Jesus tells us this when he says, “If any want to become my followers, let them deny themselves and take up their cross and follow me.” At Bible Study on Wednesday the question was asked, “When did you take up a cross?” For some, the cross came to them in the form of cancer. One replied, “When I accepted that I had cancer for the second time and stopped asking, “Why me?” and started asking, “Why not me?” then I began living again.” I thought of all the times someone here at St. John’s told me, “You know pastor, when you asked me to be a Confirmation Guide, serve on Council, help with Vacation Bible School – and they go on to list any number of things all of which involved taking up a cross, I really wanted to say “no” but I couldn’t figure out how to tell you that, so I said yes and am so glad I did.” Jesus tells us this is what will happen, that those who want to save their lives, will lose them, and those who lose their lives for his sake, find them.
Hurricane Harvey got me thinking about Hurricane Agnes which stormed through Pennsylvania 45 years ago in June of 1972 and at the time was the costliest hurricane ever. Some of you remember it. That summer I was working at Tabor Home for Children in Doylestown as the recreation director. Tabor provided safe haven for children ages 5 through 18 who had been neglected and/or abused by their parents. They were placed there by a judge. Some returned home when things got better, many did not. All were deeply wounded, bearing crosses no child should ever have to bear. The Lutheran Deaconesses who ran Tabor and the rest of the staff did their best, but it never equaled a safe and healthy home.

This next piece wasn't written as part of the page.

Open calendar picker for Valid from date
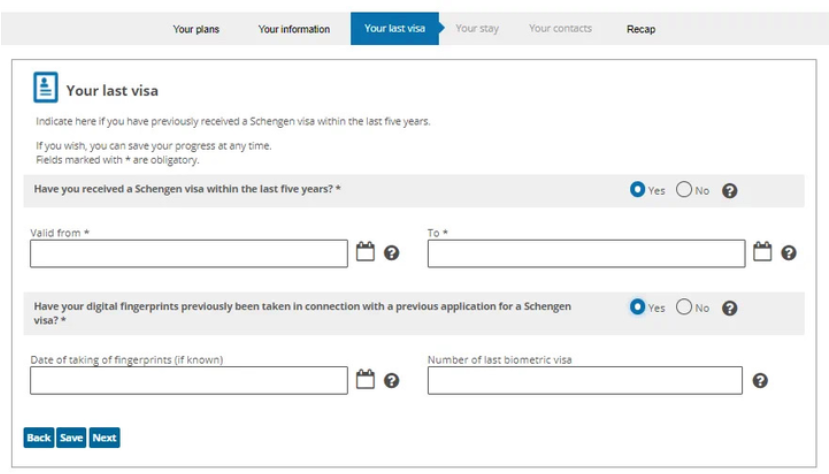The image size is (829, 474). (x=365, y=252)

In mid-July, Sister Gunnel Sterner, the director of Tabor, came to me and said, “Cindy, we should take the older kids to Wilkes Barre to help with the hurricane relief.” I have to admit that my first thought was “this is a crazy woman.” But she was my boss and I didn’t know how to say no to her, so together we made plans to take about 10 of the teenagers to Wilkes Barre where the Lutheran Churches had set up a disaster relief center. Once there we divided into teams and got to work mucking out basements of homes flooded by the rising Susquehanna River. It was a hot humid day and the work was hard. But the teenagers stuck with it, filling buckets with mud and debris without complaining. I remember Michael who at 17 was one of the older and stronger youth, carrying bucket after bucket up out of the basement around the house to a growing pile of refuse on the front sidewalk. The elderly couple whose home we were working on thanked us over and over. Something change that day. Teenagers whose lives had been so full of pain and lost, had taken up the cross, not one imposed upon them, but one they chose. And in the choosing, they were empowered. They found their lives. Not all of them, but enough for it to be contagious, to change them.

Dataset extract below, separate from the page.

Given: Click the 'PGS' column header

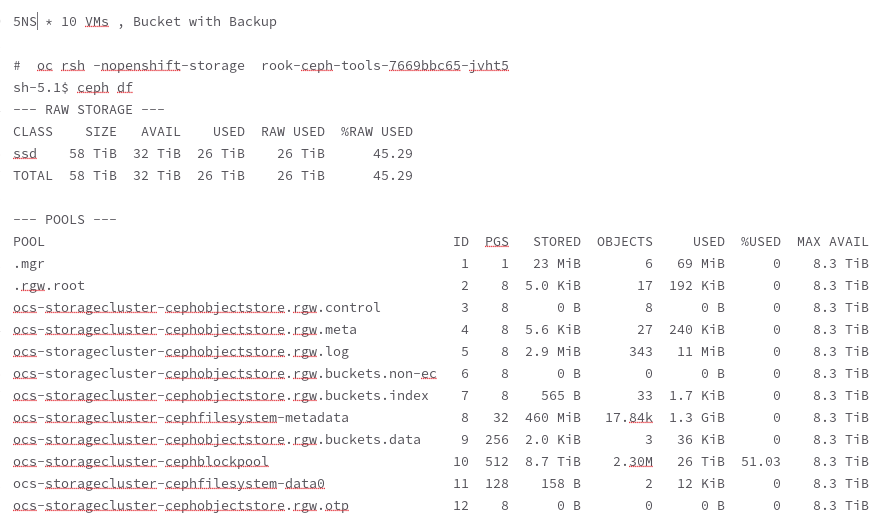Looking at the screenshot, I should coord(497,241).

Almost 20 years later I was in a New Jersey Toys R Us with four-year old Jonathan and infant Todd, buying diapers and trying to get of there before Jonathan spotted a toy he wanted, when I heard my name being called, “Cindy, is that you?” I looked around and it was coming from a man who was in his mid-thirties. He could tell that I had no idea who he was, and so he introduced himself, “I’m Michael. I was at Tabor Home when you were there. I want you to know, Tabor saved my life.”
And it did. He was saved by the cross and raised by the resurrection. Human love, but not merely human love, by God’s love, embodied – in our Lord Jesus and in the body of Christ, the Church. Amen.